Selon des témoignages de plus en plus nombreux, et notamment pour les cas les plus désespérés pour lesquels les traitements habituels n’ont rien fait, certains ont trouvé la solution avec le produit Cicalfate de Avène. Ce produit contient des sels de cuivre, du zinc et du sulfarate. Il s’agit d’un soin réparateur et antibactérien en cas d’irritations cutanées. Nous vous invitons à réagir sur cet article si vous-même avez utilisé ce produit et si les résultats sont significatifs. En vous remerciant d’avance de votre participation.

La dermatite séborrhéïque est une dermatose chronique assez fréquente (prévalence 1 à 3p. 100 en France).
Le sébum ne joue probablement qu’un rôle accessoire, favorisant la prolifération d’une levure lipophile de la peau, le Malassezia furfur. C’est une levure saprophyte du revêtement cutané humain. La levure colonise la peau dès le 15ème jour de la vie. Elle est particulièrement abondante dans les zones riches en glandes sébacées (thorax, visage, cuir chevelu). Elle est absente des paumes et des plantes. Sur la peau normale, elle est retrouvée en faible quantité, sous sa forme levure (ronde ou ovale). On trouve rarement des filaments (5 %). Sous l’influence de divers facteurs, la levure devient pathogène et prend le plus souvent une morphologie filamenteuse. Il peut s’agir de facteurs climatiques ( chaleur, humidité ), de facteurs hormonaux ( grossesse, hypercorticisme ), de diminution de l’immunité cellulaire.
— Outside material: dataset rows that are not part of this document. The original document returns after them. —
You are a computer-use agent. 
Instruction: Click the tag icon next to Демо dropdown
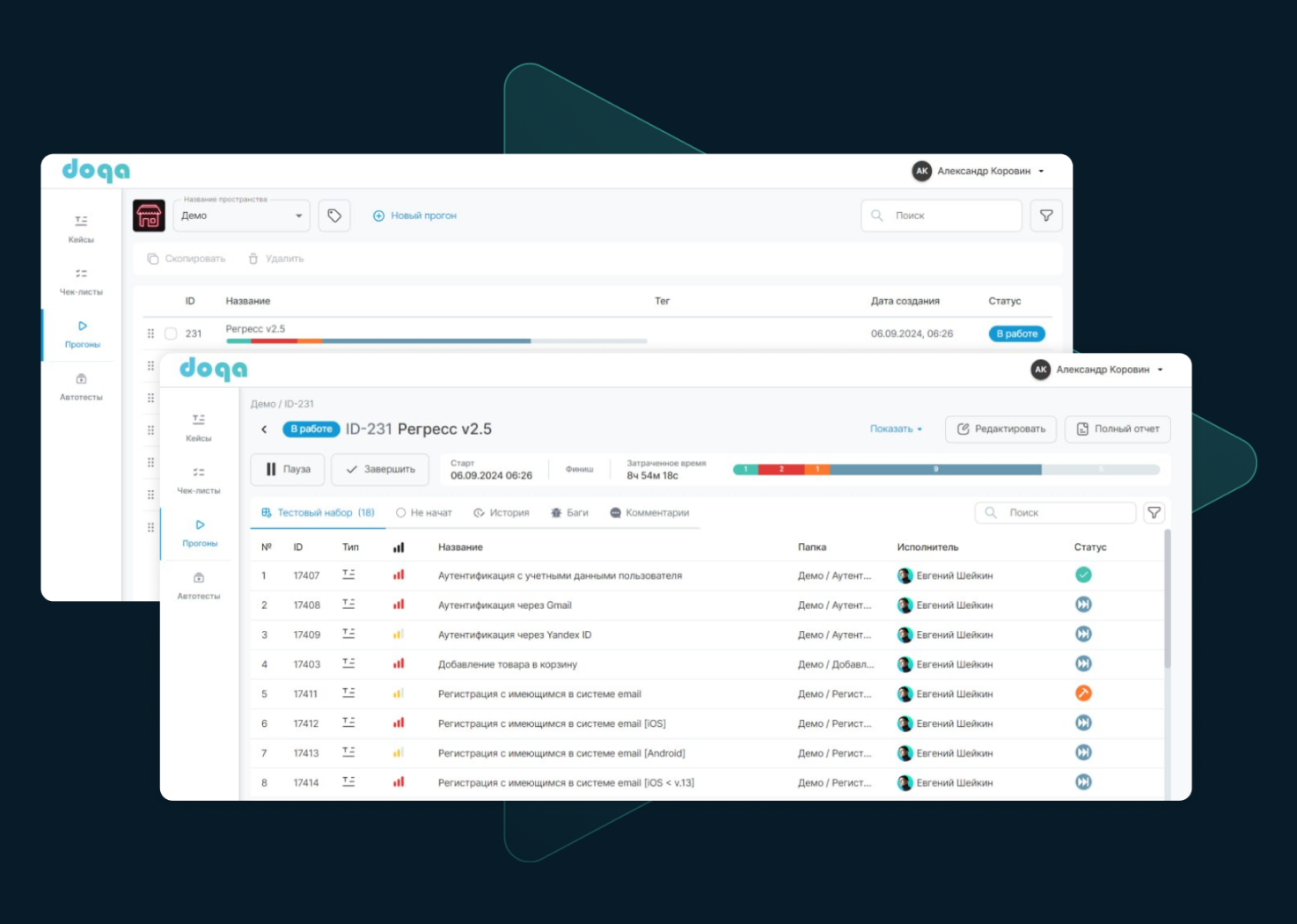[x=334, y=216]
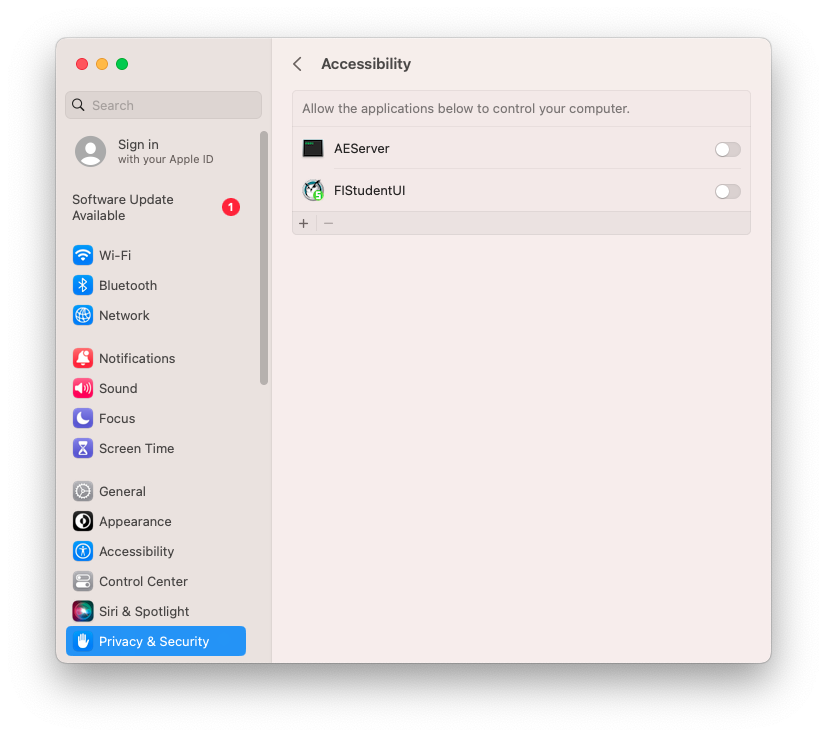The image size is (827, 737).
Task: Open Focus moon icon
Action: (x=83, y=418)

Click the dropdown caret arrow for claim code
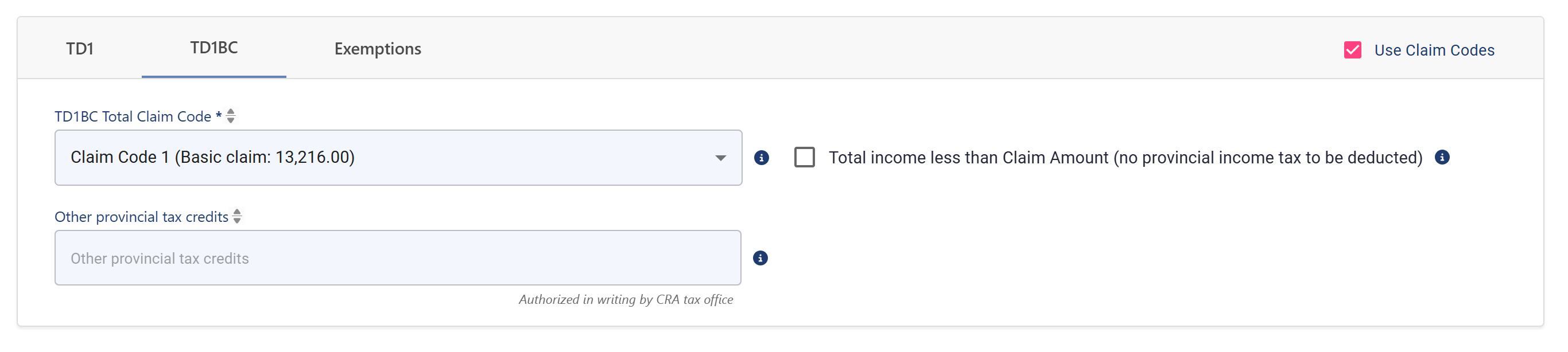720,158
La dermatite séborrhéique du cuir chevelu fait partie des pathologies mycosiques, affections du cuir chevelu entraînant pellicules et perte de cheveux. Les traitements thérapeutiques de la dermatite séborrhéique s’attaquent à différentes cibles stratégiques. Il s’agit en premier lieu d’intervenir sur la réduction de la colonisation de la peau par les levures du genre Malassezia, de lutter contre l’inflammation et de procéder au nettoyage éventuel du sébum résiduel dans les sites préférentiels de la maladie. Dans les formes peu inflammatoires, un traitement local non corticoïde peut être efficace :
- Kétoconazole gel moussant (à 2%) pouvant traiter à la fois le cuir chevelu et le visage ou en crème dans les formes localisées uniquement au visage ;
- Ciclopiroxolamine, gluconate de lithium … Les mécanismes d’action du lithium dans le traitement de la dermite séborrhéique sont incomplètement connus. Le lithium présenterait une action antifongique sur Malassezia furfur, qui serait liée à l’inhibition par le lithium de la production d’acides gras libres à partir des phospholipides membranaires.Le lithium posséderait également une activité anti-inflammatoire en diminuant la production des leucotriènes et des prostaglandines par blocage des acides gras libres, notamment l’acide arachidonique.Le traitement de la phase d’attaque dure environ 2 à 4 semaines, période au-delà de laquelle une réduction de posologie de 50 p. 100 est souvent possible. Toutefois, l’arrêt de tout traitement s’accompagne, à plus ou moins long terme, d’une rechute quasi constante. Il peut y avoir une poussée initiale et/ou une mauvaise tolérance des antifongiques en début de traitement. La prescription d’un corticoïde topique avec les précautions d’usage, pendant quelques jours, peut être utile. Le traitement des formes plus inflammatoires repose sur l’utilisation première des corticoïdes locaux (de niveau II ou III) avec en relais un traitement non corticoïde, alors mieux toléré et plus efficace. D’autres traitements ont pu être proposés comme par exemple le peroxyde de benzoyle en gel ou en lotion à 5 p. 100, à appliquer 2 fois par semaine.